Я знаю очень много плохих историй. Грустных историй о смерти – о том, как дети умирали, как родители умирали, как неизлечимая болезнь день за днём поедала тело изнутри, а тебе оставалось только наблюдать и понимать собственное бессилие. Поэтому я не смотрю триллеры и ужастики. Этих «пощекотать нервы» с избытком хватает в реальности.
И пишу в основном о том, что даёт надежду. О том, что уравновешивает смерть – о счастье. О смерти - молчу, но каждую из них - помню.
Мама, 42 года. Папа, 44 года.
Сын, смерть от острого лимфобластного лейкоза в 10 лет.
Я не знаю, что пришлось пережить родителям. Как они выбрались из той кромешной тьмы, в которую погружает смерть ребёнка. Кажется, что это – навсегда, и хуже быть ничего не может. Уж лучше бы сам умер, а не обречённо встречал каждый новый день, который будет вязко окружать, как густое болото. Сон не приносит облегчения, а каждое утро после секундного просвета обрушивает весь ужас происходящего на тебя снова и снова.

◆ **Записанные данные**:
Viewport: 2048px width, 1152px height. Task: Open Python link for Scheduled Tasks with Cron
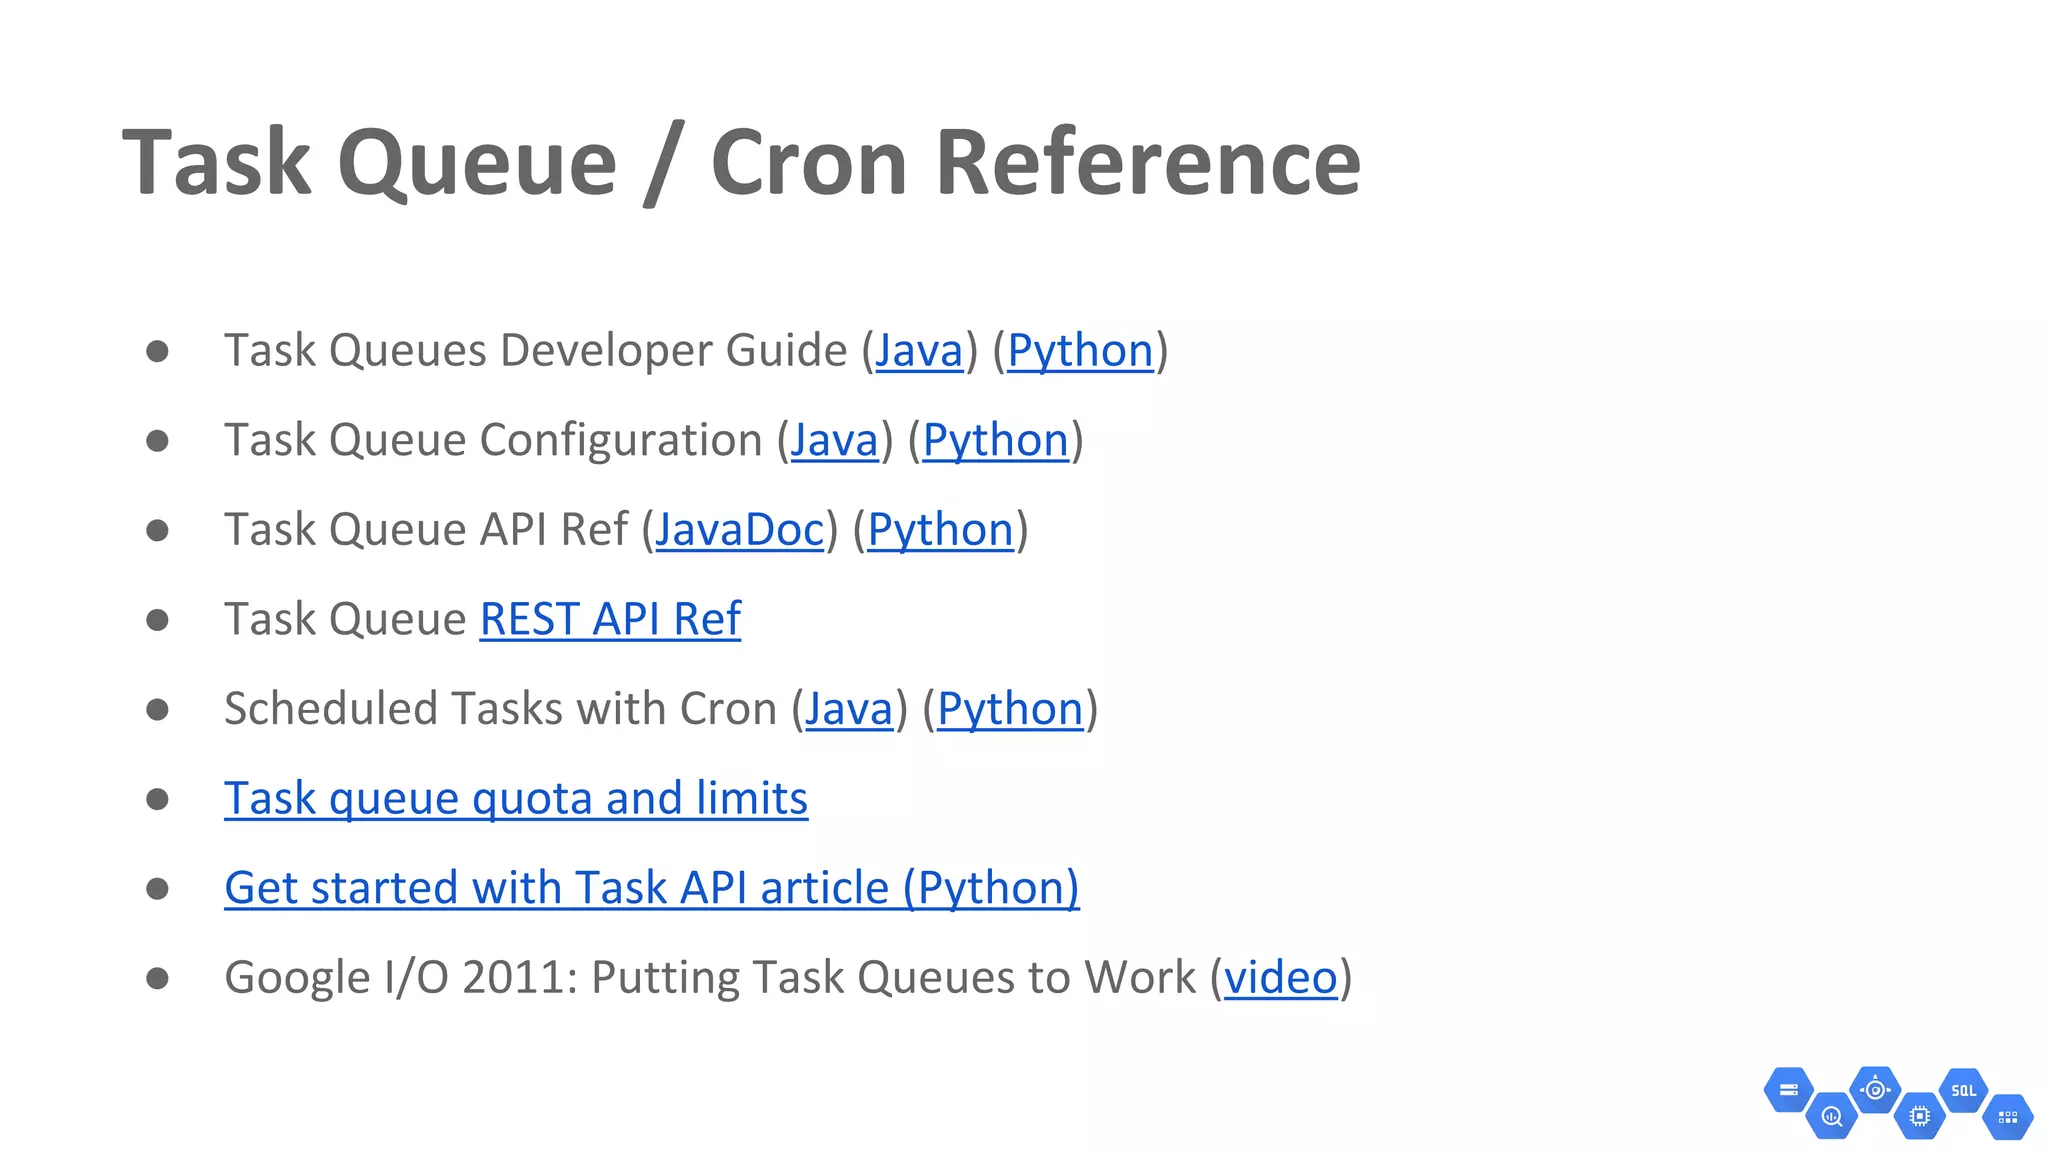click(x=1010, y=709)
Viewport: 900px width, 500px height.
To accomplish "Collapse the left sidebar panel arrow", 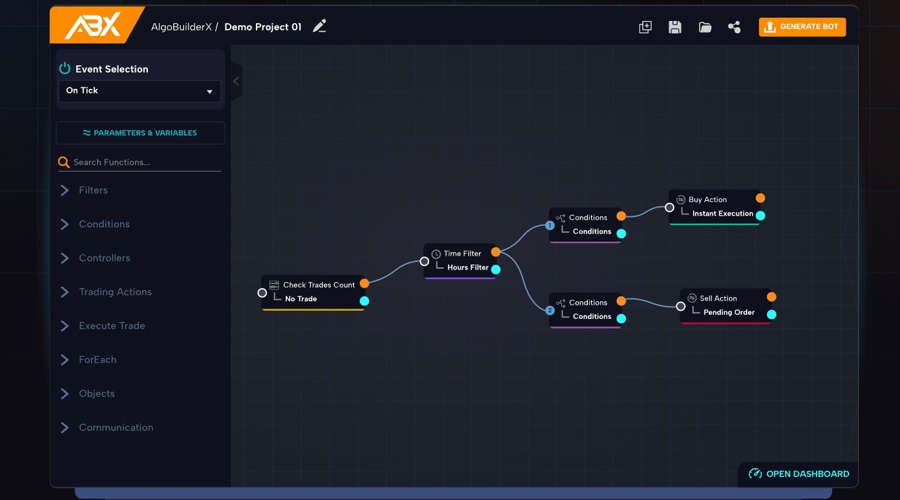I will click(236, 81).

◆ **Задание 1**: Перечислите всех членов семьи, названных в тексте о потере ребёнка, и укажите возраст каждого.
◆ **Задание 2**: Продолжите текст о потере ребёнка после его последнего предложения.

◆ **Ответ 1**: Мама — 42 года; папа — 44 года; сын — 10 лет.

◆ **Ответ 2**:
Поэтому новость о беременности родители встретили весьма равнодушно. И даже милое фото скрининга, на котором чётко видны две носатые мордашки, не смогло пробиться через атмосферу общего безразличия. Их нельзя винить, так легче.
Наша старая профессор ворчала себе под нос:
- Только бы не мальчишки родились, не надо им мальчишек!
Она мудра и много видела. Мальчишки сразу породили бы сравнения с ушедшим сыном. Только бы не мальчишки.
Две здоровенькие девочки.
Маму положили на дородовое и на отличных 34 неделях прокесарили. 1730 и 1810 грамм. Прекрасные здоровые белобрысые девчонки. Их положили к нам на доращивание, ну и так, по мелочам набралось.
Мама и папа равнодушно встретили девочек. Нет, разумеется, они всё делали – подмывали, кормили, терпеливо ждали малышек с УЗИ. Но не было в этом радости и ощущения чуда. Просто сплошной автоматизм, как в стае животных. Новые щенки – надо растить, ок, задача ясна.
Не нам их осуждать, они жили в режиме самосохранения и самозащиты.
Пока… пока день на 10 девчонки не стали улыбаться и смотреть на родителей.
Это очень рано! Обычно первая непроизвольная улыбка возникает после месяца. А здесь еще и больничная нерадостная атмосфера, и напряженные родители, и ворчливые медсестры - чему улыбаться? Но факт оставался фактом.
На второй неделе жизни девчонки поглядели родителям в глаза и широко улыбнулись.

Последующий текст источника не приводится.